Maintenant je voudrais me consacrer à la formation des jeunes. Leur transmettre mon savoir et mon expérience. C’est d’ailleurs ce que je fais depuis quelque temps à Ouaga Lab et à Dakar pour les courts métrages.
— Vous avez été producteur durant quasiment toute votre vie. Avez-vous été confronté à la censure ?
— La censure est anachronique à cause d’Internet. Je voudrais vous dire qu’en 2016, on a projeté sans problème le film La Noire de…, d’Ousmane Sembène (ndlr : produit en 1966, évoquant le suicide d’une femme de ménage africaine, en France, le film était parfois accusé de racisme).
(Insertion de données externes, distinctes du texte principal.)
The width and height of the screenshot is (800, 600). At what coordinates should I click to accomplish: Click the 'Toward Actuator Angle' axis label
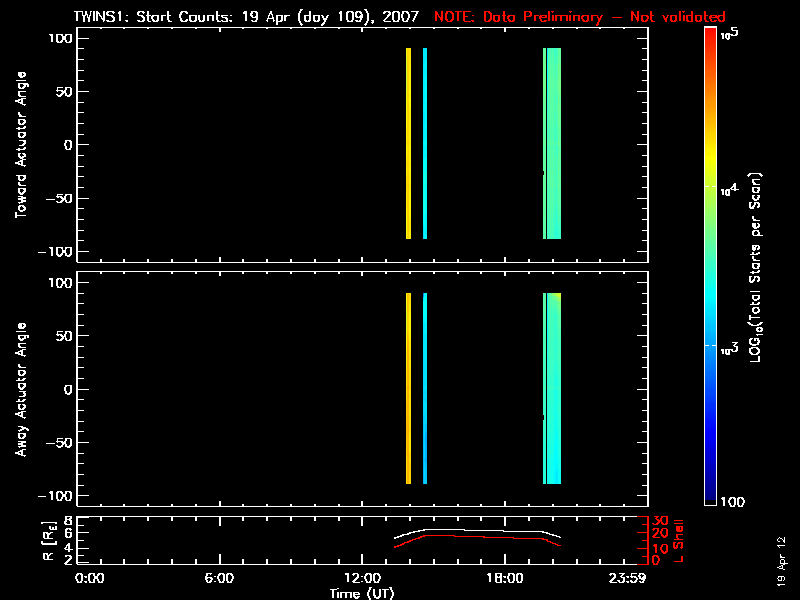(20, 143)
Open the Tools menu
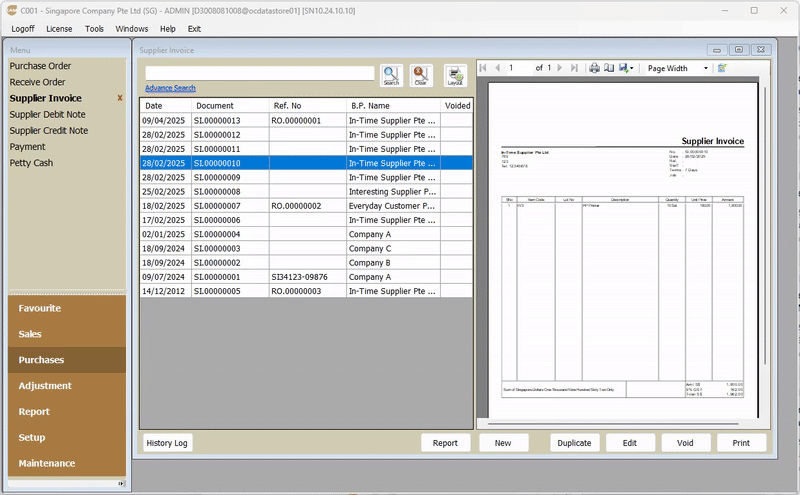 pos(94,29)
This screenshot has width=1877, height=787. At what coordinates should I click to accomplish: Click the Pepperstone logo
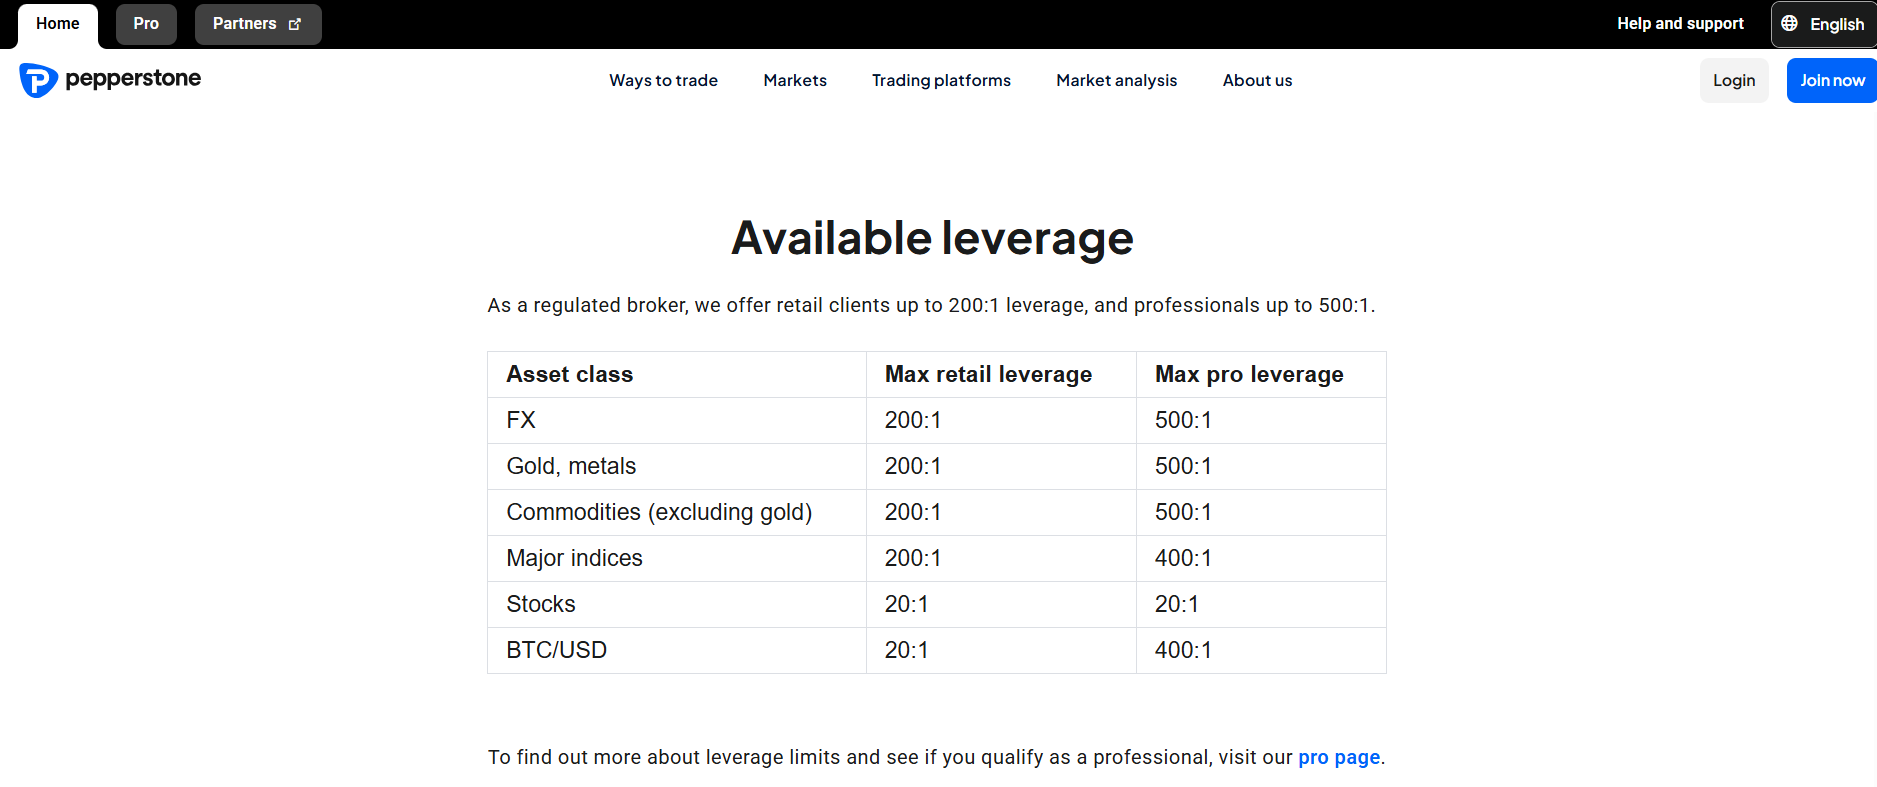[x=110, y=80]
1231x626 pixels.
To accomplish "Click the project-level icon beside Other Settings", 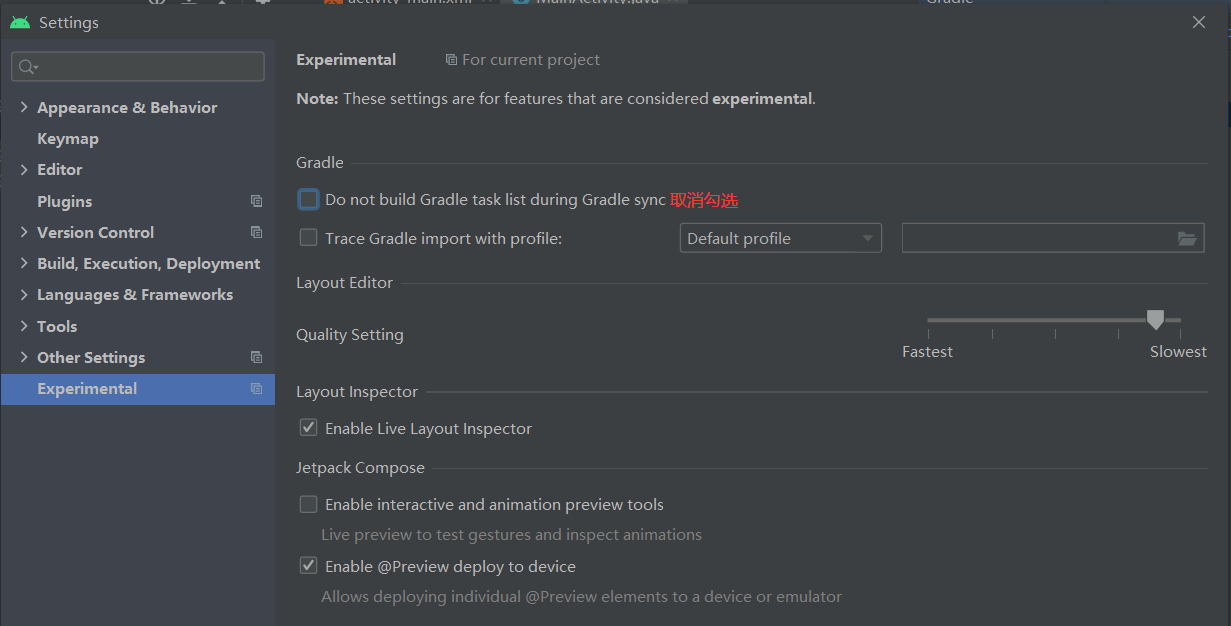I will (x=256, y=357).
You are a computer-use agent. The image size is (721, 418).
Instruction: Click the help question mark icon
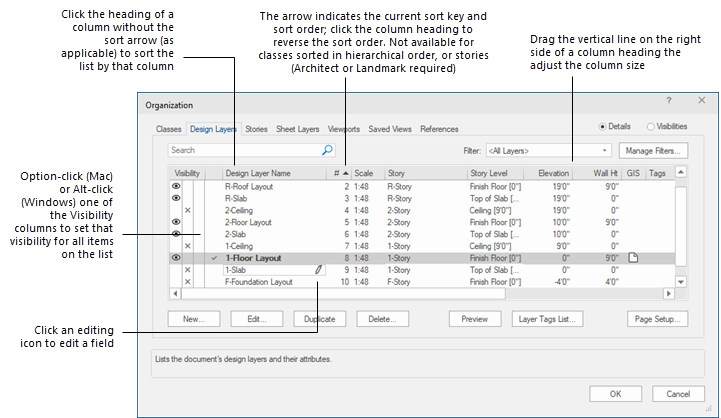pyautogui.click(x=669, y=102)
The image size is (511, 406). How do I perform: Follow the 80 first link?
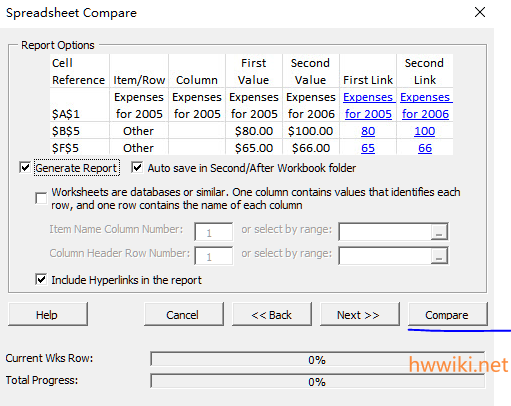[x=368, y=131]
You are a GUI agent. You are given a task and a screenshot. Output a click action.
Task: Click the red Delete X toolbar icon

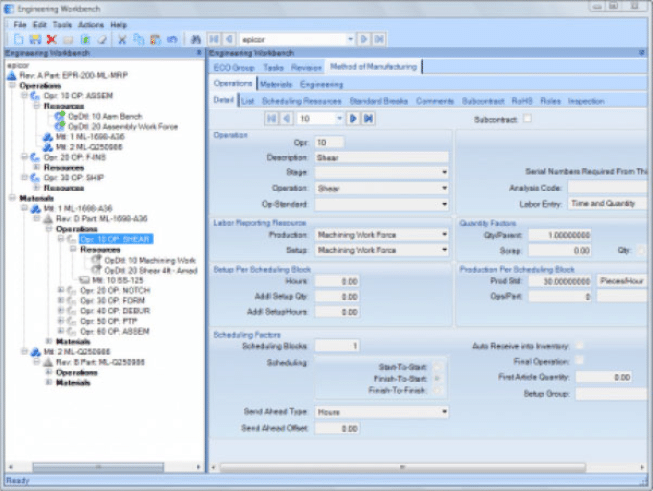51,39
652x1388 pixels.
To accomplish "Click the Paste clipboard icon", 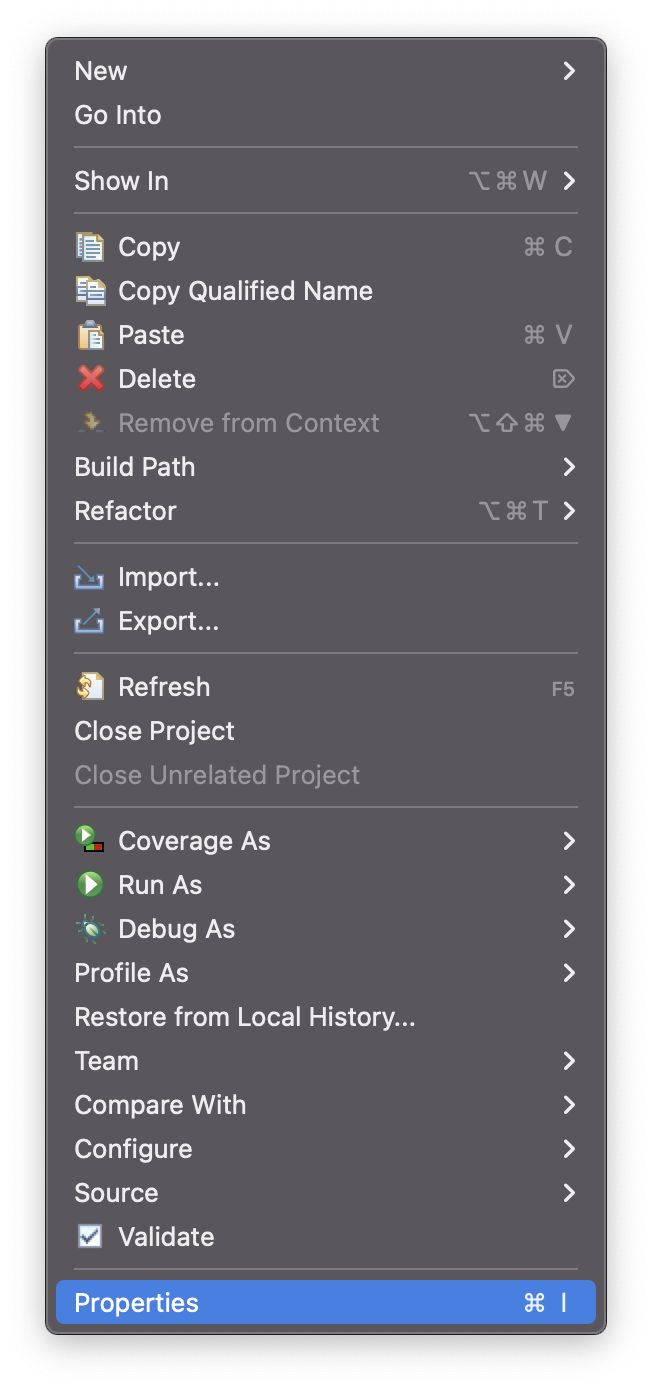I will click(x=90, y=335).
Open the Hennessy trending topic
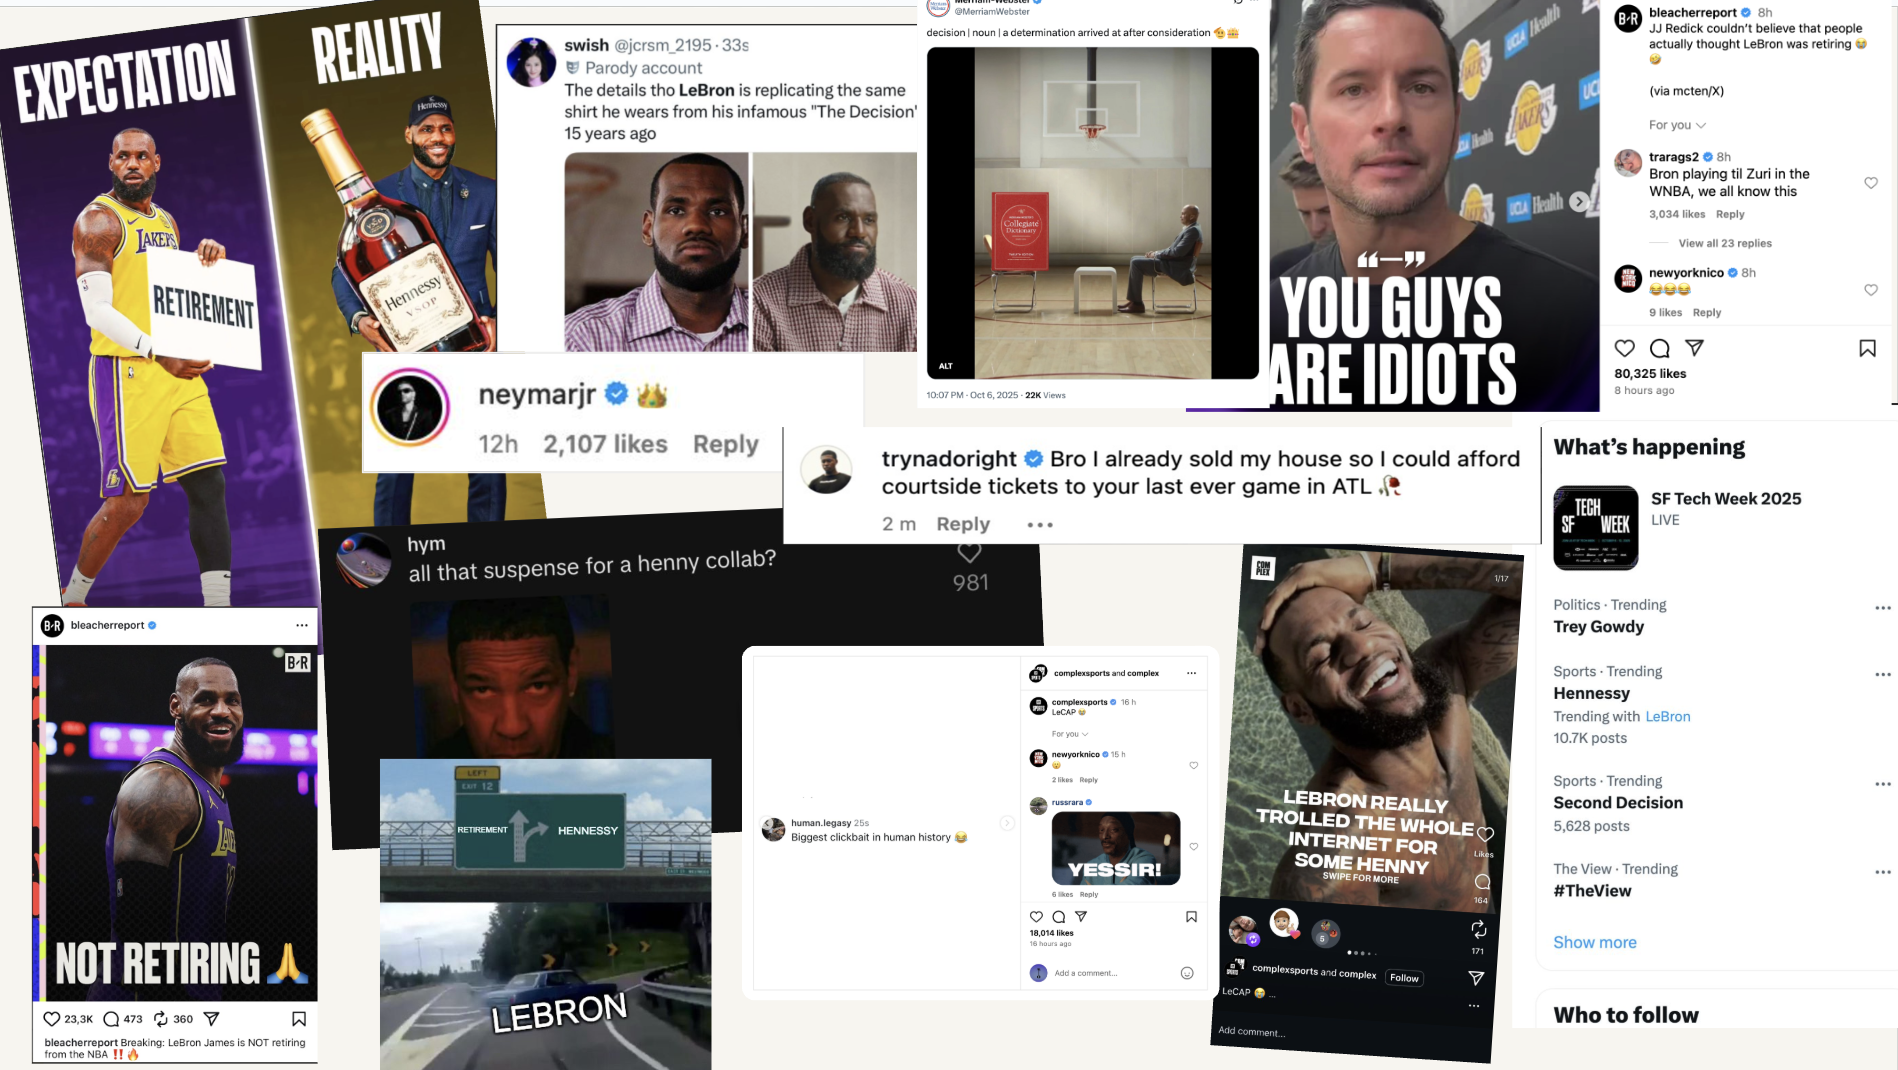This screenshot has height=1070, width=1898. pyautogui.click(x=1591, y=693)
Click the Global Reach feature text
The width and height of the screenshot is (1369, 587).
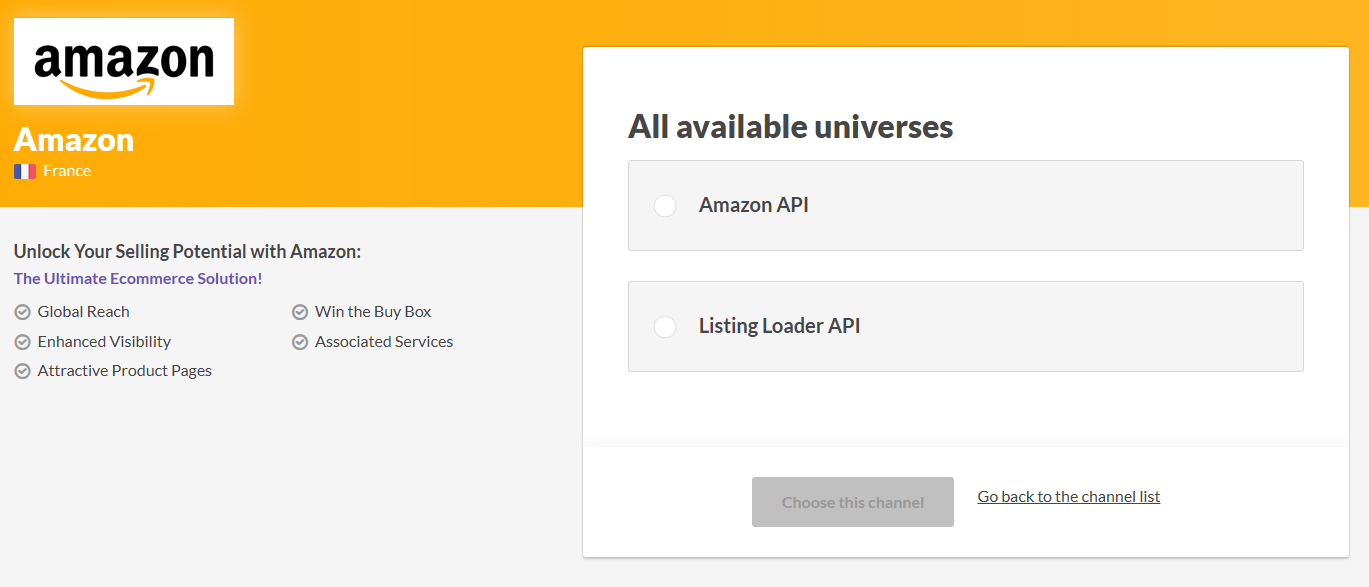tap(83, 311)
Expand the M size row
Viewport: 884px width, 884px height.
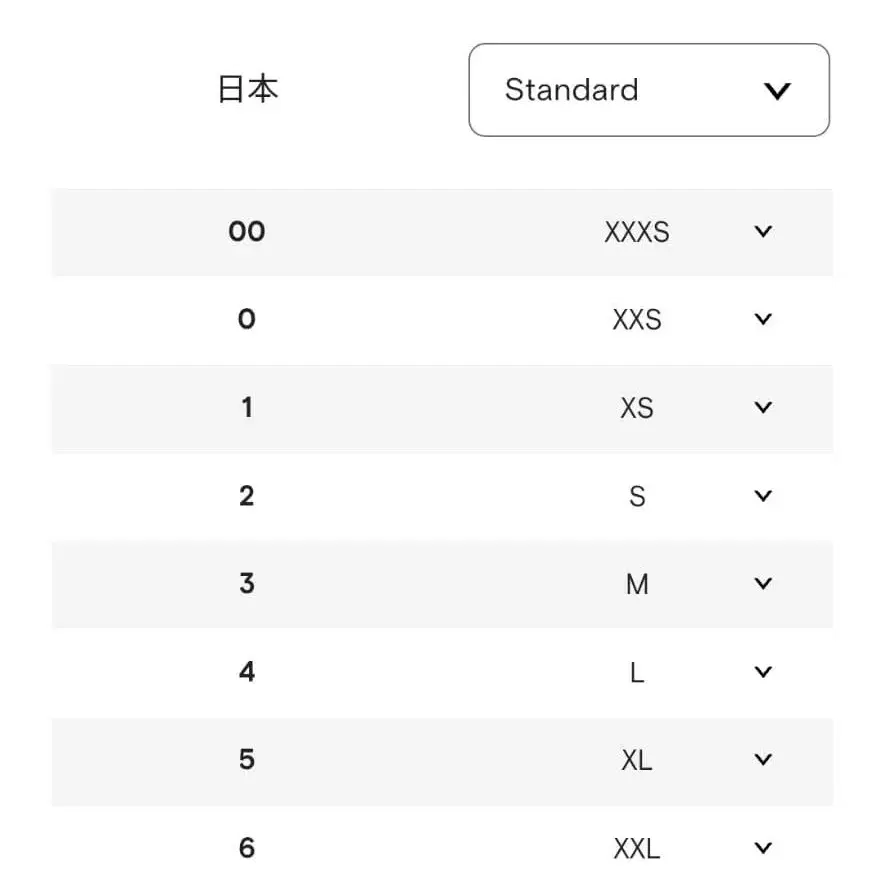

Le plus grave est l’autocensure que pratiquent certains cinéastes, afin de plaire à leur régime ou accéder plus vite à la célébrité. La censure existe malheureusement dans certains pays et c’est dommage pour la liberté d’expression cinématographique.
— Souvent on a tendance à parler du cinéma africain comme étant un. Comment voyez-vous ce genre de généralisation ?
— C’est l’esprit colonial. Quand nous parlons du cinéma arabe, on fait tout de suite la différence entre cinéma égyptien et cinéma marocain ou tunisien, etc. L’esprit colonial voyait l’Afrique comme un ensemble de personnes ayant la même couleur de peau et qui peuvent partager parfois les mêmes langues nationales. Mais la réalité est qu’il y a 54 Etats sur le continent et chacun d’entre eux a sa propre culture, ses propres traditions qui ne sont pas forcément identiques. La diversité fait de l’Afrique une terre riche en culture et en art.
Dans cet esprit, il fallait séparer le nord du reste de l’Afrique, c’est-à-dire de l’Afrique subsaharienne.
Bio express
Le producteur mozambicain Pedro Pimenta a débuté sa carrière cinématographique à l’Institut national du film du Mozambique en 1977. Il a produit et coproduit de nombreux documentaires, ainsi que des courts et longs métrages, en Afrique comme ailleurs. Entre 1997 et 2003, il a été le principal conseiller technique du projet de formation au cinéma et à la vidéo de l’Unesco au Zimbabwe pour l’Afrique australe à Harare. Il est l’un des fondateurs d’AVEA, un programme annuel de formation professionnelle au profit des producteurs d’Afrique australe. Il est également le fondateur du festival DOCKANEMA sur les documentaires et a été directeur du Festival du film de Durban en 2015. Il est l’un des mentors à Ouaga Film Lab.
Il a à son actif des centaines de films dont Fools, de Ramadan Suleman (1997), Africa Dreaming, de João Ribeiro (1997), Teza, de Haile Gerima (2008), et son dernier opus La Colline Parfumée, d’Abderrahamane Sissako (2022).